仕事をしてくれると泊めてやると言われ、庭をほりかえします。しかし、日が暮れるまでにしごとをかたづけられませんでした。
この家にすんでいるのは魔女でしたが、馬車一台分の薪を割って、こまかくするなら、もう一晩泊めてあげるといわれ、一日かかって薪をつくります。
さらに魔女は、水の枯れた古い井戸に落ちた青いランプを拾ってくるならもう一晩とめてやろうといいます。
あくる日、兵隊は井戸のなかで青く光るランプを見つけ、井戸からひきあげてくれるよう合図します。先にランプを取り上げようとする魔女のたくらみにきがついた兵隊がランプをわたすことを断ると、魔女は、すさまじくおこりだし、兵隊を井戸の中におっことして、行ってしまいます。
しょげかえった兵隊が、最後の楽しみにポケットに残ったパイプでタバコをふかしはじめると、ふいに小さな黒いこびとがひとり現れます。
「お望みのことを、なんでもやらなきゃならないんでさ」というこびとに、井戸からつれだしてくれるようたのんだ兵隊は、青いランプと魔女が集めた宝物をもって地面の上にでます。
次に兵隊が「あの魔女をしばりあげ、裁判所につれていけ」というと、こびとはいくらもたたないうちにもどってきて「すっかり、かたをつけました。あの魔女はもう、首つり台にぶらさがってますよ」といい、つぎのいいつけを聞こうとしますが、「いまのところは、なんにもない」という兵隊の言葉を聞くと、ふっと消えてしまいます。
次に兵隊は、文無しでおいだし、ひもじい思いをさせた王さまに仕返しするために、こびとをよびだすと、王さまのお姫さまがベッドに入ったら寝ているまんま、宿屋につれてくるよういいます。

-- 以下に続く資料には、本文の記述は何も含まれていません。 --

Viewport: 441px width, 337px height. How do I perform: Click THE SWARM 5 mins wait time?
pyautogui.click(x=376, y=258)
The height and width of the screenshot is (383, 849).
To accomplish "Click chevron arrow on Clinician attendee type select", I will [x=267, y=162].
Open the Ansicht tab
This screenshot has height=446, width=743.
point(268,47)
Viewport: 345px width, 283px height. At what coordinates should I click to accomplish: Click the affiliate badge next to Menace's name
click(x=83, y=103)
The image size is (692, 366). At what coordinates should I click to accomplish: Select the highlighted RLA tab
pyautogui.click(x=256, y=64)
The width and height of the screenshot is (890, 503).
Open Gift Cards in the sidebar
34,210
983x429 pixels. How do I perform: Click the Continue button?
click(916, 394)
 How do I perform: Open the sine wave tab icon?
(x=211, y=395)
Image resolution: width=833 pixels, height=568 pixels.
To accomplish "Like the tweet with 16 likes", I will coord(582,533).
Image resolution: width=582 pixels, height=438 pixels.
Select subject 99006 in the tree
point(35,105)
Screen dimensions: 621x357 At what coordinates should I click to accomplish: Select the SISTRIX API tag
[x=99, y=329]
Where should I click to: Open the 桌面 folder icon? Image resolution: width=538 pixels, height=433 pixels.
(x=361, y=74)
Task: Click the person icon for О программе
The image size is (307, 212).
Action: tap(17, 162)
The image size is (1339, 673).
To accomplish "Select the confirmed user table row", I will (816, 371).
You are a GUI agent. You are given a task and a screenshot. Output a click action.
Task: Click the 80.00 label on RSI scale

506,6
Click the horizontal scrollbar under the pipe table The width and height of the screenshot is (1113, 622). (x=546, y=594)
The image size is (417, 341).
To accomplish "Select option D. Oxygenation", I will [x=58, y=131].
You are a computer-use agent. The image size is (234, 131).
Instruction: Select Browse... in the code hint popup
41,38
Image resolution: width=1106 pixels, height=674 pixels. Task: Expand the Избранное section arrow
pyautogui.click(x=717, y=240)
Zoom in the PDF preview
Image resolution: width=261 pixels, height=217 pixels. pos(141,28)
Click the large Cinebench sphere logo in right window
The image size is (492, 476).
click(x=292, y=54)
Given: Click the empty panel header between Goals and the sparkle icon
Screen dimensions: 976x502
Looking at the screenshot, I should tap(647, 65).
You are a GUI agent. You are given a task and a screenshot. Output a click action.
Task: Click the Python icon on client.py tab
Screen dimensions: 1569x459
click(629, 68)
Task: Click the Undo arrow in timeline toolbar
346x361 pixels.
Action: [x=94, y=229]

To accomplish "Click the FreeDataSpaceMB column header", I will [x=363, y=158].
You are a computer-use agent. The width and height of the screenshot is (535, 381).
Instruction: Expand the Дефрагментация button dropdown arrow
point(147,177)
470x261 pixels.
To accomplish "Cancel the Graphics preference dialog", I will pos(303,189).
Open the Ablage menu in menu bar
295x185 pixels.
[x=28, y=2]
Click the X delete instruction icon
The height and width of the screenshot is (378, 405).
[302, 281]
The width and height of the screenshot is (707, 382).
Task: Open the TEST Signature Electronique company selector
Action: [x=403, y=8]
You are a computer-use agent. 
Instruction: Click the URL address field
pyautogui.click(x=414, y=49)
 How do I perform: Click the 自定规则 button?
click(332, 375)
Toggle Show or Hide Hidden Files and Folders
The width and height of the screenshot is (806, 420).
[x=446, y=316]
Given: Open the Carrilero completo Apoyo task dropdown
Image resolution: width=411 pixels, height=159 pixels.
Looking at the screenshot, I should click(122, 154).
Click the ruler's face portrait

女中にして働かせるというたくらみです。
次の朝、お姫さまは、部屋の掃除や長靴をみがいたり、いやしい仕事をさんざんやらされたふしぎな夢をみたことを王さまに話します。
王さまは、正夢だったことかもしれないと、ポケットにエンドウ豆をつめて穴をあけ、つれていかれたら豆がおっこちるようします。しかし目に見えない姿で話をきいていたこびとは、その晩眠っているお姫さまをかついで、こぼれおちた豆をひろいながら、兵隊の宿屋につれていきます。
お姫さまは、またもやニワトリが鳴きたてるまで女中仕事をしなければなりませんでした。
王さまは、こんどはベッドにはいるとき靴をぬがないでおいて、むこうから帰る前に、片方の靴をかくしてくるようお姫さまにいいます。
次の朝、王さまは都じゅう、すみずみまで、おひめさまの靴をさがさせます。靴がみつけられた兵隊は逃げ出しますが青いランプもたくさんの金貨を置き忘れてしまいます。そして追いつかれて牢屋に放り込まれてしまいます。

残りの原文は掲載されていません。